Parties de l'exercice ->
**a)** Recopiez fidèlement un passage du texte d'étude. Commencez aux mots « La sécurité juridique » et arrêtez-vous après « des droits subjectifs. ».
**b)** D'après le texte d'étude, quel problème la progression de l'exigence de sécurité juridique pose-t-elle en plus de la subjectivisation du droit administratif ?
**c)** Pour chacune des affirmations suivantes, indiquez par oui ou par non si elle concorde avec le texte d'étude, et citez à l'identique les mots qui tranchent. (i) Les rapports entre la puissance publique et les administrés ont évolué vers une plus grande prise en compte des intérêts privés. (ii) Le juge se montre désormais moins ouvert aux arguments tenant à la garantie des droits subjectifs. (iii) Les particuliers sont de moins en moins enclins à invoquer des droits subjectifs face à l'administration.

Texte d'étude ->
━━━
La progression de l'exigence de sécurité juridique en droit positif peut à terme conduire à une subjectivisation indésirable du droit administratif (Par.1). Aussi, elle pose le problème du renforcement outrancier des pouvoirs du juge (Par. 2).

Paragraphe 1 : La perspective d'une subjectivisation indésirable du droit administratif

La sécurité juridique en ce qu'elle implique la reconnaissance de droits publics subjectifs dans le chef des administrés dans leurs relations avec l'administration participe largement du processus de subjectivisation du droit administratif. Avec l'avancée notoire de l'exigence de sécurité juridique dans l'ordre positif, les rapports entre la puissance publique et les administrés ont profondément évolué dans le sens d'une plus grande prise en compte des intérêts privés. De plus en plus enclin à invoquer des droits subjectifs dans leurs rapports avec l'administration, les particuliers participent largement à ce mouvement de subjectivisation du droit administratif. De même, le juge, devenu plus sensible aux intérêts des parties au procès administratif, se montre désormais plus ouvert aux arguments tenant à la garantie des droits subjectifs.
━━━
Données disponibles ->
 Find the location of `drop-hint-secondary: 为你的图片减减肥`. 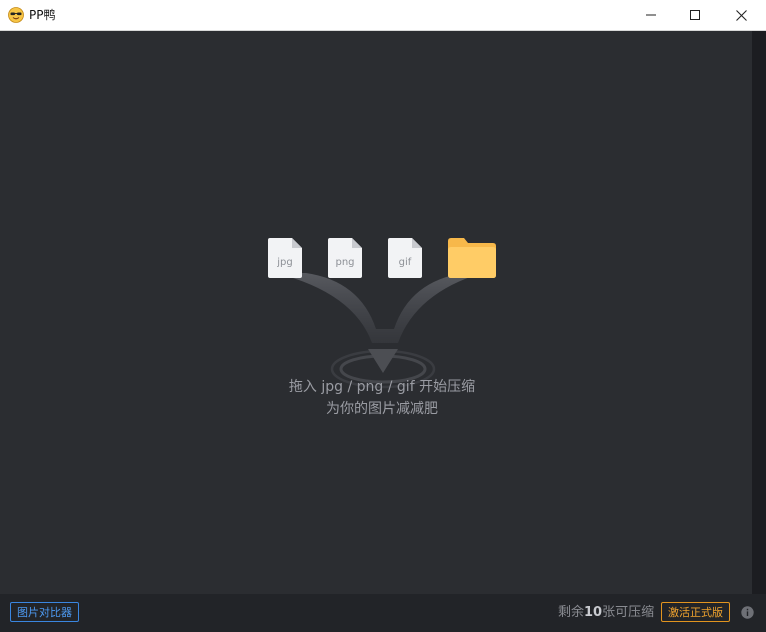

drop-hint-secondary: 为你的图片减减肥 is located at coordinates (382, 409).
━━━
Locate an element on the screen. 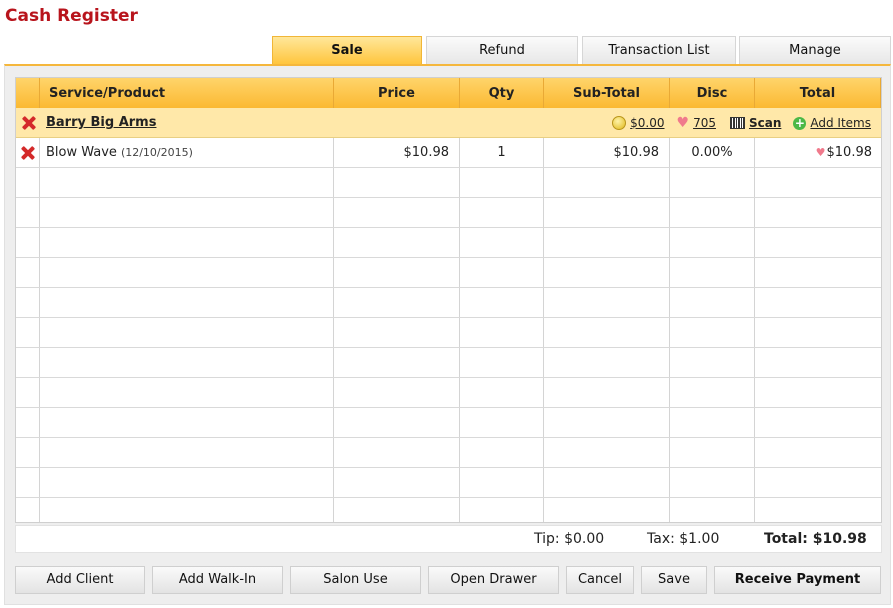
━━━
Liste des solutions ->
**a)**
La sécurité juridique en ce qu'elle implique la reconnaissance de droits publics subjectifs dans le chef des administrés dans leurs relations avec l'administration participe largement du processus de subjectivisation du droit administratif. Avec l'avancée notoire de l'exigence de sécurité juridique dans l'ordre positif, les rapports entre la puissance publique et les administrés ont profondément évolué dans le sens d'une plus grande prise en compte des intérêts privés. De plus en plus enclin à invoquer des droits subjectifs dans leurs rapports avec l'administration, les particuliers participent largement à ce mouvement de subjectivisation du droit administratif. De même, le juge, devenu plus sensible aux intérêts des parties au procès administratif, se montre désormais plus ouvert aux arguments tenant à la garantie des droits subjectifs.

**b)** Le renforcement outrancier des pouvoirs du juge.

**c)**
(i) Oui : « les rapports entre la puissance publique et les administrés ont profondément évolué dans le sens d'une plus grande prise en compte des intérêts privés ».
(ii) Non : « se montre désormais plus ouvert aux arguments tenant à la garantie des droits subjectifs ».
(iii) Non : « De plus en plus enclin à invoquer des droits subjectifs dans leurs rapports avec l'administration ».